Posted in History by patriciahysell on April 30, 2010

Hail and the damage it can do

April 30, 1888: The deadliest hailstorm in recorded history strikes outside Delhi, India. The storm dropped orange-sized hailstones on Moradabad and killed 246 people; thousands of farm animals also perished. The storm hit around midday but with the thick cloud cover, it was reported to be as dark as night. There was no advance warning system in place, so the farmers of the community were out working the fields. Most people were killed instantly. By the time the storm abated, there were places with an accumulation of hail up to two feet deep.

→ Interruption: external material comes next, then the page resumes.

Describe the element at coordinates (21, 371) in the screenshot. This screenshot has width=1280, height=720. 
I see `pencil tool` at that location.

Hailstones are formed by ice crystals being tossed up and down inside storm clouds. Most hail measures between a quarter-inch to nearly 6 inches in diameter. Usually hail is less than an inch in diameter, but stones can grow as large as tennis balls. As the ice pellets move within the cloud, they increase in size and weight. They need not be round and need not even be smooth, but can be oval, ovoid, or crystalline in shape.

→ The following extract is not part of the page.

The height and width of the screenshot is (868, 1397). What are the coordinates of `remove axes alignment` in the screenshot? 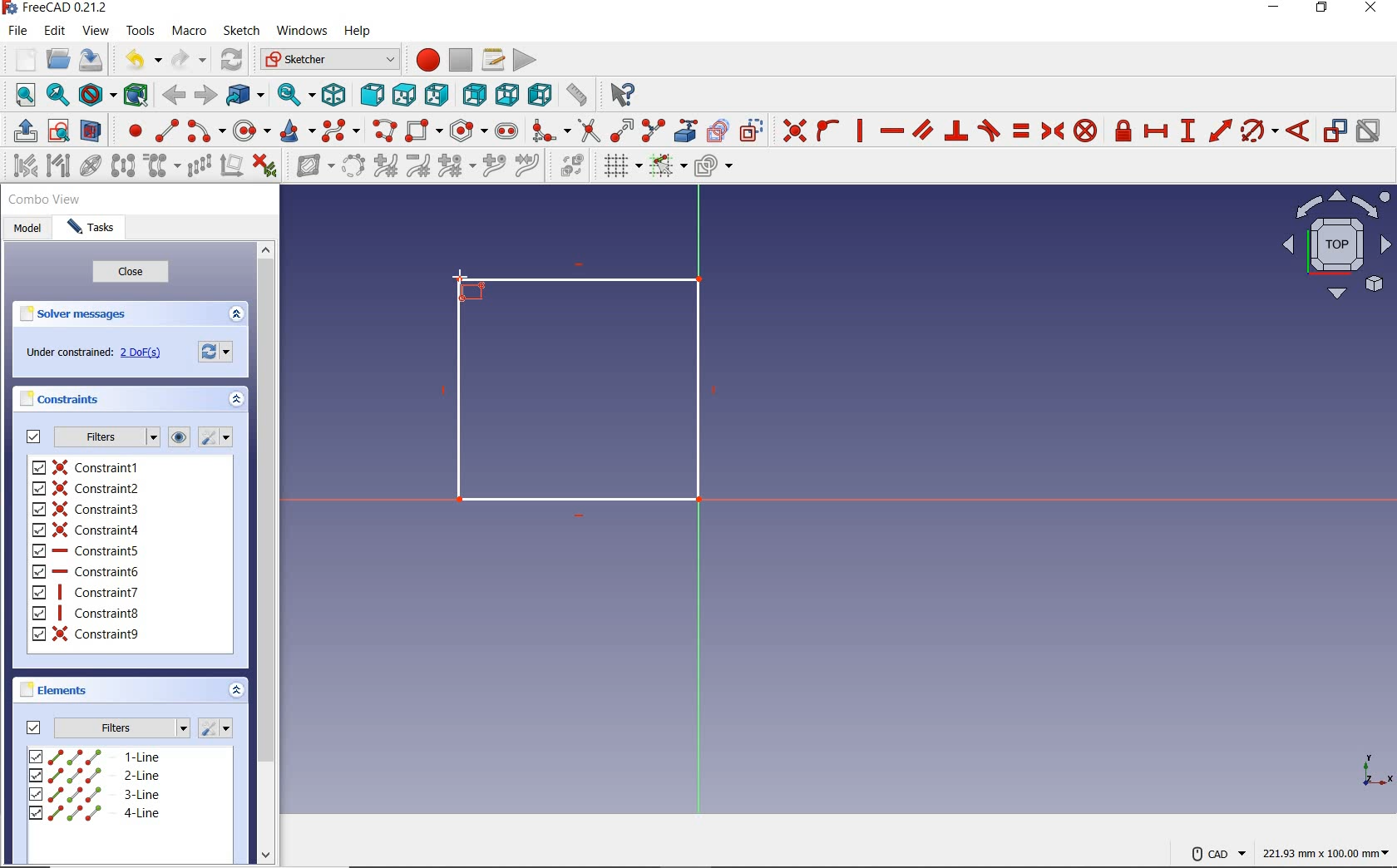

The longer the ice stays in the growth region, the larger the supercooled liquid becomes by coalescing with other raindrops in the vicinity. The supercooled liquid freezes on contact with some form of nuclei, such as dust or dirt. Sweeping through updrafts and downdrafts for longer periods of times, along with the actual size of the storm cloud, allows for huge hailstones to be formed. Latent heat can be released, causing melting of the outer shell which can then adhere to other, smaller hailstones before refreezing.

The largest hailstone measured in the US was 5.6 inches in diameter or 17.5 inches in circumference. There were only two 20th century human deaths in the US due to hail. However, animals were not so lucky. There were two storms in quick succession in Alberta, Canada, killing over 75,000 ducks between them. Hail also damages crops. In 1788, many crops outside Paris were damaged by hail and the resultant food shortage led, in part, to the French Revolution. Hail is also damaging to cars or trucks left out in storms resulting in denting to the body and cracked windshields. As hailstones drop from 30,000 feet, they can reach speeds up to 120 mph.

“Send therefore now, and gather thy cattle, and all that thou hast in the field; for upon every man and beast which shall be found in the field, and shall not be brought home, the hail shall come down upon them, and they shall die.” – The Bible

“Unless God send his hail / Or blinding fire balls, sleet or stifling snow, / In some time, his good time, I shall arrive.” – Robert Browning

“Thunderstorms represent the primary threat.” – Bob Rice

“When all is said and done, the weather and love are the two elements about which one can never be sure.” – Alice Hoffman

Also on this day, in 1803 the US completed the Louisiana Purchase transaction.